Of all the things that have changed about America good and bad, one thing certainly hasn’t: if there’s money to be made on something, we will figure out a way to make it. It’s all about seizing the opportunity when you get your fifteen minutes of fame. And lo and behold, one opportunistic man from Ohio has gone forth and seized it, riding his superstardom to a publishing contract. I refer, of course, to Bob the Falafel Seller.
…Sigh. I wish I could keep that up for a whole post, but no–of course I’m referring to Joe the Plumber, that poster child for insta-celebrity who was launched to national prominence on the basis of a simple question to Barack Obama and a whole lot of attention from John McCain. His presence wasn’t quite enough to push McCain over the finish line, but he was certainly a major topic of discussion for the last few weeks of the campaign. And now he’s got his own book coming out, Fighting for the American Dream–currently ranked around 13,000 at Amazon, which is pretty solid for a book which hasn’t even been released yet, despite the difficulty of figuring anything out long term from the sales rank numbers. The reaction from the publishing community to this news has been, predictably, less than positive, and is probably best summed up in Timothy Egan’s New York Times column:
“I have a question for Joe. Do you want me to fix your leaky toilet? I didn’t think so. And I don’t want you writing books. Not when too many good novelists remain unpublished…Joe, a k a Samuel J. Wurzelbacher, was no good as a citizen, having failed to pay his full share of taxes, no good as a plumber, not being fully credentialed, and not even any good as a faux American icon…With a résumé full of failure, he now thinks he can join the profession of Mark Twain, George Orwell and Joan Didion.”
But wait…how do you really feel?
Most of the writing communities I’ve seen have had about the same reaction as (and admiration for, by the way) Egan, and it’s easy to understand why: Joe doesn’t have any particular claim to writing expertise, and this is someone who is going to sell a lot of books (though not as many, I suspect, as Sarah Palin) without having “paid his dues” to do so. (And if you think someone whose name wasn’t Joe, wasn’t a plumber, and wasn’t “undecided” on his election choice as he first claimed isn’t going to be using a ghost writer, I’ve got a bridge somewhere in Alaska to sell you.) So yeah, in one sense it’s pretty frustrating. Writers already have enough trouble not feeling like they’re playing some massive lottery, where the lucky get published and the unlucky get day jobs–neither lucky or unlucky cliche is correct, but there are times when it feels that way–and here some no-name shows up out of the blue ready to join the writers’ club. It’s unfair. Unjust.
Maybe.
As a few dissenting writers in these communities have pointed out, publishing has never been about fairness or justice, though it could probably use more of both. But good writers really do tend to get published in the end, if they can stick it out long enough to do so (not an easy proposition, believe me), and when they do they’re not competing with the “_____ the _____” of the world. Nor would they want to be. How many people wrote books after the first OJ Simpson trial? How many of them do you remember now? Have any of them made it to superstar writer status? Ninety-nine times out of a hundred, these insta-celebs show up for a short time and then vanish again, and their overall impact on the industry barely registers. Frankly, I’m far more interested in building a career than having a three month hit, and that means I’m going to need to produce books for longer than the time one winning lottery ticket of fame will get me. Don’t get me wrong: I’d certainly like a nice boost of exposure, and if you happen to own a PR firm looking for some pro bono work, I’d be happy to talk. But waiting for the one shot at stardom, Willy Loman-style, isn’t in the end a smart way to develop one’s brand. Writing good books is, and it’s what I’m trying my best to do.

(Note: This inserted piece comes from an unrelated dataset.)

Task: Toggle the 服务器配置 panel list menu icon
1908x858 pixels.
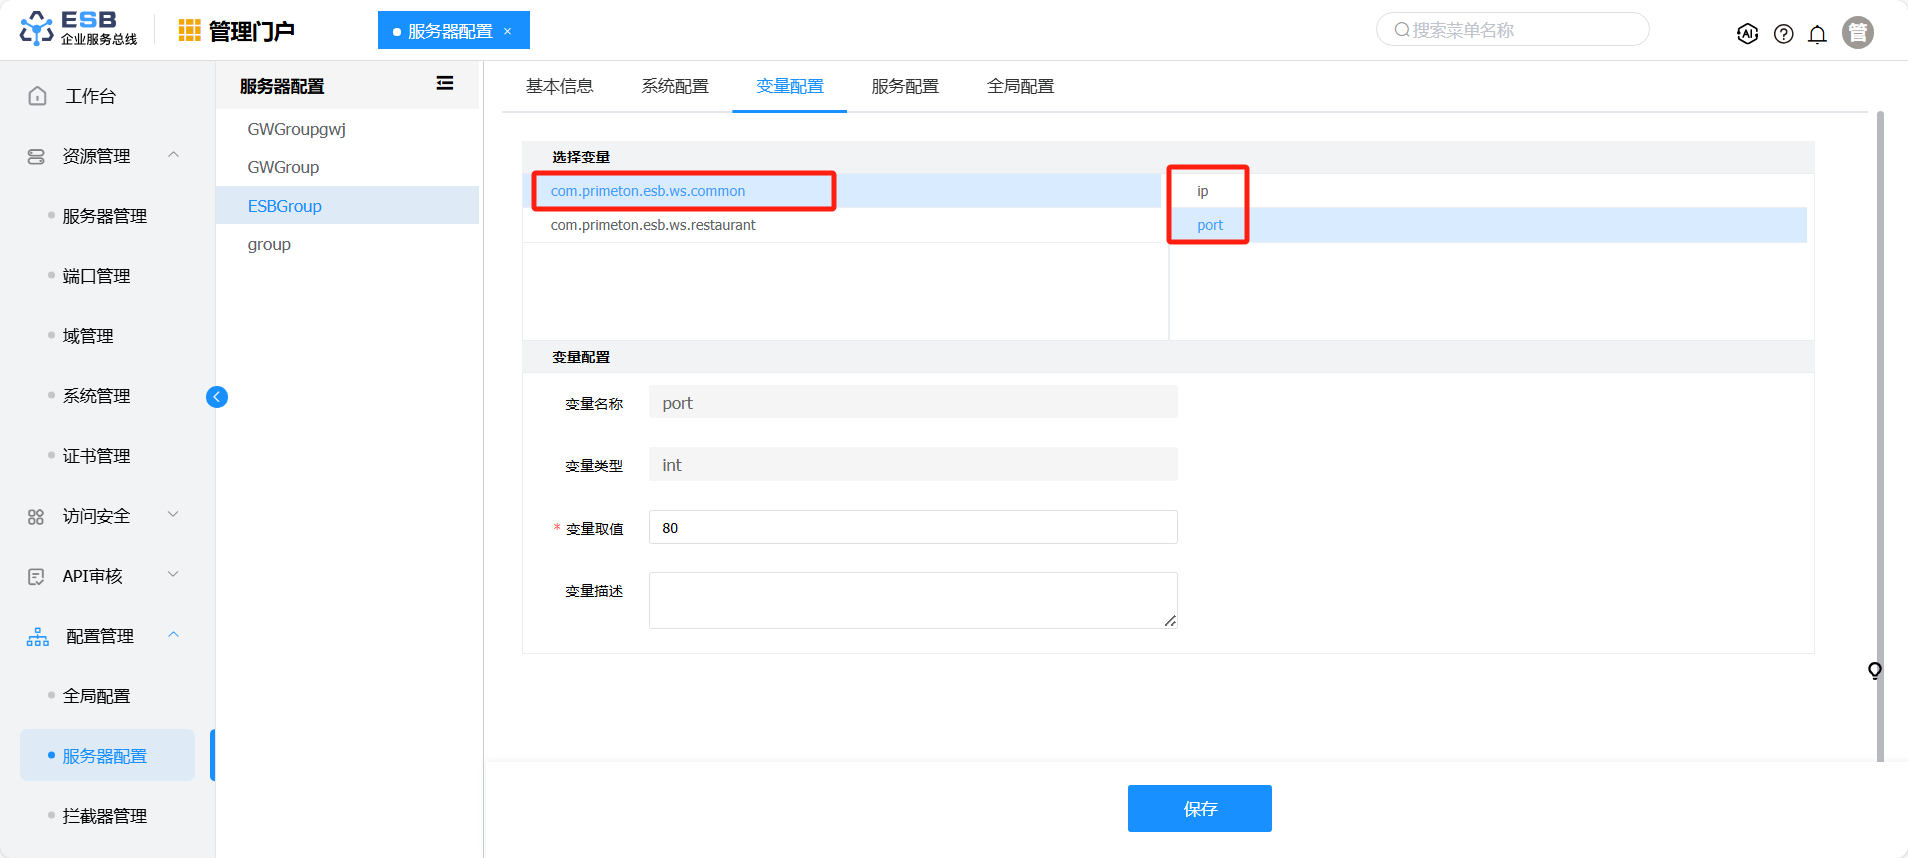Action: click(445, 84)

So I’m not competing against Joe the Plumber, or Bob the Baker or Susie the Salesperson or Julie the Janitor (unless they’re selling a book about a young man with wings called Icarus who falls into an active volcano, in which case we’re going to have to talk). Joe can have his fame and his sales if he likes. I’m working for the long haul here, and I’d humbly suggest that for all of us in the same boat–all of us in the writing profession, not the fame-hunting game–we’d be best served by focusing on that.
Unless, of course, you’d like to call me “Greg the Lord of the Pen” or something. Titles are pretty cool.